• Problem A
Answer these questions using the pyrsmi package description.
(i) What is the minimum Python version required?
(ii) Starting with Version 1.0, which library does the package use?
(iii) On which GPU models has the package been tested?
• Problem B
Does the pyrsmi package description support each statement below? Answer yes or no, and quote the words that decide it.
(i) The package is released under the MIT License.
(ii) The package is meant to run on Windows.
(iii) Version 1.0 and later depend on `rocm-smi-lib`.
• Problem C
Please continue the pyrsmi package description from the point where it stops.

• Document
# # # #

Metadata-Version: 2.4
Name: pyrsmi
Version: 1.1.0
Summary: Python System Management Library for AMD GPUs
Maintainer-email: Younseo Roh <younseo.roh@amd.com>
License: MIT License
Project-URL: Homepage, https://github.com/ROCm/pyrsmi
Project-URL: Source, https://github.com/ROCm/pyrsmi
Classifier: Development Status :: 3 - Alpha
Classifier: Intended Audience :: Developers
Classifier: Intended Audience :: System Administrators
Classifier: License :: OSI Approved :: MIT License
Classifier: Operating System :: POSIX :: Linux
Classifier: Programming Language :: Python :: 3
Classifier: Programming Language :: Python :: 3 :: Only
Classifier: Programming Language :: Python :: 3.9
Classifier: Programming Language :: Python :: 3.10
Classifier: Programming Language :: Python :: 3.11
Classifier: Programming Language :: Python :: 3.12
Classifier: Topic :: Software Development :: Libraries :: Python Modules
Classifier: Topic :: System :: Hardware
Classifier: Topic :: System :: Systems Administration
Requires-Python: >=3.9
Description-Content-Type: text/markdown
License-File: LICENSE
Dynamic: license-file

# pyrsmi
### Python Bindings for AMD System Management Interface (AMD SMI)
--------
- `pyrsmi` is a Python package providing system management functionality for AMD GPUs.
- **Version 1.0+** uses the new **AMD SMI Library (`amdsmi`)**, replacing the deprecated `rocm-smi-lib`.
- It provides comprehensive monitoring and management capabilities for AMD Instinct™ MI-series GPUs.

## Requirements
- **ROCm 6.0 or later** with AMD SMI Library (`libamd_smi.so`)
- Python 3.9 or later
- AMD Instinct™ MI-series GPU (tested on MI350X, MI300X, MI250X, MI210)
- Linux operating system
- **Recommended:** `amdsmi` Python package (see [Installing amdsmi Package](#installing-amdsmi-package) below)

# # # #

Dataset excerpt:
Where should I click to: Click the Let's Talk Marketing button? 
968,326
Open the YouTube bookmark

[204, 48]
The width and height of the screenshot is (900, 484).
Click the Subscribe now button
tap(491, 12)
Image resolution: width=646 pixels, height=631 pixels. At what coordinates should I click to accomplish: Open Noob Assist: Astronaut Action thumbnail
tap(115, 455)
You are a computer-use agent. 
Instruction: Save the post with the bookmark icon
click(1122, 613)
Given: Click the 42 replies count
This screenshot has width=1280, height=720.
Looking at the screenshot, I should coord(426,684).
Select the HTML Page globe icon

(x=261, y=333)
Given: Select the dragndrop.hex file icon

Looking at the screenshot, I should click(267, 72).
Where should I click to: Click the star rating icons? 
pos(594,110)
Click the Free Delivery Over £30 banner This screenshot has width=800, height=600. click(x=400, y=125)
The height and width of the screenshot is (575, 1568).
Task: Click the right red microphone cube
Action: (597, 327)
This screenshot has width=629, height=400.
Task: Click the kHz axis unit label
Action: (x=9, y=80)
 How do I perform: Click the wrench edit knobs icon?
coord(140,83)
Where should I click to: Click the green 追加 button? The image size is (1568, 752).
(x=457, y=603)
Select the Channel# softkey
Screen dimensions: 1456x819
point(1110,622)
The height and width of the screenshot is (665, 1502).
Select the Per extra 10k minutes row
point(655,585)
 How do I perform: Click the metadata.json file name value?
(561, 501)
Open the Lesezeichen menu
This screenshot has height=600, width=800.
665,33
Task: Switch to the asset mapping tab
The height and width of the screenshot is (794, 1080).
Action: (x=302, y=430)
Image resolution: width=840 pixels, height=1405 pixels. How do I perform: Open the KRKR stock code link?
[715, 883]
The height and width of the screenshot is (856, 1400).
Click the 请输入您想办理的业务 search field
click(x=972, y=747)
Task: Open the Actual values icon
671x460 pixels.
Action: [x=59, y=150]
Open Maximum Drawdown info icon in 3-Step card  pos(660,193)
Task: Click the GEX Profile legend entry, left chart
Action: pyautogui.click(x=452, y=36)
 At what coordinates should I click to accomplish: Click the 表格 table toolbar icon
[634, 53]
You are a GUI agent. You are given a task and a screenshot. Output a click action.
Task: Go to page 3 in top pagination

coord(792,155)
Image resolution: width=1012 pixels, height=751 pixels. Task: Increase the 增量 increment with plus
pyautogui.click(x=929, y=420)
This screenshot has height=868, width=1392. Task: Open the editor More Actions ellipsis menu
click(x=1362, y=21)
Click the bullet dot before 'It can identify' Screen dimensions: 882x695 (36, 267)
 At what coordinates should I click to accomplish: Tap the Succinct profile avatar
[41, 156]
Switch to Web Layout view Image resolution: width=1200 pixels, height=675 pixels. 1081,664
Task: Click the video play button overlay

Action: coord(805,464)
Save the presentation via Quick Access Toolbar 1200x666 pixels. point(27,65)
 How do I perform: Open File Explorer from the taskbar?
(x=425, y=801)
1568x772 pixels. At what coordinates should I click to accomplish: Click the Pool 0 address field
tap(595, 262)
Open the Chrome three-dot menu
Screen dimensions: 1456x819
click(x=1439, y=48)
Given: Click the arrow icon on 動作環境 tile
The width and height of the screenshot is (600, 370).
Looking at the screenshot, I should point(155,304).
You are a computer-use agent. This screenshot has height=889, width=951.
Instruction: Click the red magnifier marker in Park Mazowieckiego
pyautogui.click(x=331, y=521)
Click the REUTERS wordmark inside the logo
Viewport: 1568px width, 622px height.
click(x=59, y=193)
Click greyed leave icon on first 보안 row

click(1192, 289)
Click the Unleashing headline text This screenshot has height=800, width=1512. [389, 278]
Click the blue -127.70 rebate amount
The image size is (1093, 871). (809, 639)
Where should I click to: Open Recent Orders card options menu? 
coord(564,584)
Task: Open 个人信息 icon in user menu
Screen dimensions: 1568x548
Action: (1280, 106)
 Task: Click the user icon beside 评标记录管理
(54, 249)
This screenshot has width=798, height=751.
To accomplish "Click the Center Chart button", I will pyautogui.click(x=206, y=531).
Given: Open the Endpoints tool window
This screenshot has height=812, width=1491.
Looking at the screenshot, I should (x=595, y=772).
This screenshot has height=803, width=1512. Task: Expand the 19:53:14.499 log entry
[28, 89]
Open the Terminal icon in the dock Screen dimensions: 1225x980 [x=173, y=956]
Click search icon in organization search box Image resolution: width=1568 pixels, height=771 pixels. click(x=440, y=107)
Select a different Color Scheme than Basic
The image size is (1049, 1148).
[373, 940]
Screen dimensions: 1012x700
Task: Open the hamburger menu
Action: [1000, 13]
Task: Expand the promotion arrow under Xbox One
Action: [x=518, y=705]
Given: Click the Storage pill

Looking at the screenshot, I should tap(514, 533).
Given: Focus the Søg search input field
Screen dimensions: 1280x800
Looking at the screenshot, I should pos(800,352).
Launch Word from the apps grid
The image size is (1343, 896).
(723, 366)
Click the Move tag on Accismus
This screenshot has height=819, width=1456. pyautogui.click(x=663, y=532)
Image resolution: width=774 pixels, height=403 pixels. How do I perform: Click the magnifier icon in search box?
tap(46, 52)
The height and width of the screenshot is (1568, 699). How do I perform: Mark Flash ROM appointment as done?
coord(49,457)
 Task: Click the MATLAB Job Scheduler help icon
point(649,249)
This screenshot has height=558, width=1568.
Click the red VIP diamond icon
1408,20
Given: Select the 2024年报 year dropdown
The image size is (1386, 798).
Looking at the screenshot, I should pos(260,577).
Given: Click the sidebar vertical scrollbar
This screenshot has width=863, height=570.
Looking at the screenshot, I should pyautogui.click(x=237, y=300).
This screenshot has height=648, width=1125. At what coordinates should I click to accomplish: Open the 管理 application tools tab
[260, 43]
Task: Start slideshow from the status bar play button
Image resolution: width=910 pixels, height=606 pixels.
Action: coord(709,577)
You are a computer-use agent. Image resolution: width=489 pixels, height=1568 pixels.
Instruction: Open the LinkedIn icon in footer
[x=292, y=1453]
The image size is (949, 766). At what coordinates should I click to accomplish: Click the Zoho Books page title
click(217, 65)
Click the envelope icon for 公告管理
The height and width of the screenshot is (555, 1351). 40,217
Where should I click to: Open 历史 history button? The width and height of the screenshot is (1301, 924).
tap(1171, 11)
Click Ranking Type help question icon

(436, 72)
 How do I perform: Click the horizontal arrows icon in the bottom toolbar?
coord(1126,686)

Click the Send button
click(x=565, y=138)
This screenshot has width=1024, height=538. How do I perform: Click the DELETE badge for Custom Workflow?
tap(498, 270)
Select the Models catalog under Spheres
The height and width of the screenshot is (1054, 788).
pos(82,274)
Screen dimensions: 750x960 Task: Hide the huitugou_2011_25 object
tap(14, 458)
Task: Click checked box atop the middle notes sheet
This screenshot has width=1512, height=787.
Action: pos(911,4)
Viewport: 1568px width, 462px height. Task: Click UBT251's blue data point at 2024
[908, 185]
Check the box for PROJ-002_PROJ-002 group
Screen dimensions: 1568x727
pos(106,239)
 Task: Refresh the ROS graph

# # # #

• Result A
(i) Python 3.9 or later.
(ii) The AMD SMI Library (`amdsmi`), which replaces the deprecated `rocm-smi-lib`.
(iii) MI350X, MI300X, MI250X and MI210.

• Result B
(i) Yes: "License: MIT License"
(ii) No: "Linux operating system"
(iii) No: "replacing the deprecated `rocm-smi-lib`"

• Result C
## What's New in Version 1.0

**Major Update: Migration to AMD SMI Backend**

Version 1.0 represents a significant upgrade with full migration from the deprecated `rocm-smi-lib` to the modern `amdsmi` library:

✅ **Enhanced Performance:** 10-50x faster UUID retrieval through native API  
✅ **Improved Reliability:** Direct library integration eliminates external command dependencies  
✅ **100% Backward Compatible:** All existing APIs maintain their original signatures  
✅ **Richer Data:** Access to new PCIe metrics, topology information, and extended GPU telemetry  
✅ **Future-Proof:** Based on AMD's unified management interface for all compute products

**For detailed migration information, see [MIGRATION.md](MIGRATION.md)**

## How to install from source
- Clone this repo: 
  - `git clone https://github.com/ROCm/pyrsmi`
  - cd pyrsmi
- `python -m pip install -e .`
- `pyrsmi` can be installed as PyPA-compatible Python package.

## How to install Python packages
- Install `build` package:
  - `pip install build`
- At the top directory (where setup.py is), run: `python -m build`
- Then by default packages (both sdist and wheel) will be built under `dist` directory.
- The packages can be either installed with `pip install`, or be uploaded to PyPI (release or test) repo, or an artifactory of your choice. The latter can be installed liked beflow.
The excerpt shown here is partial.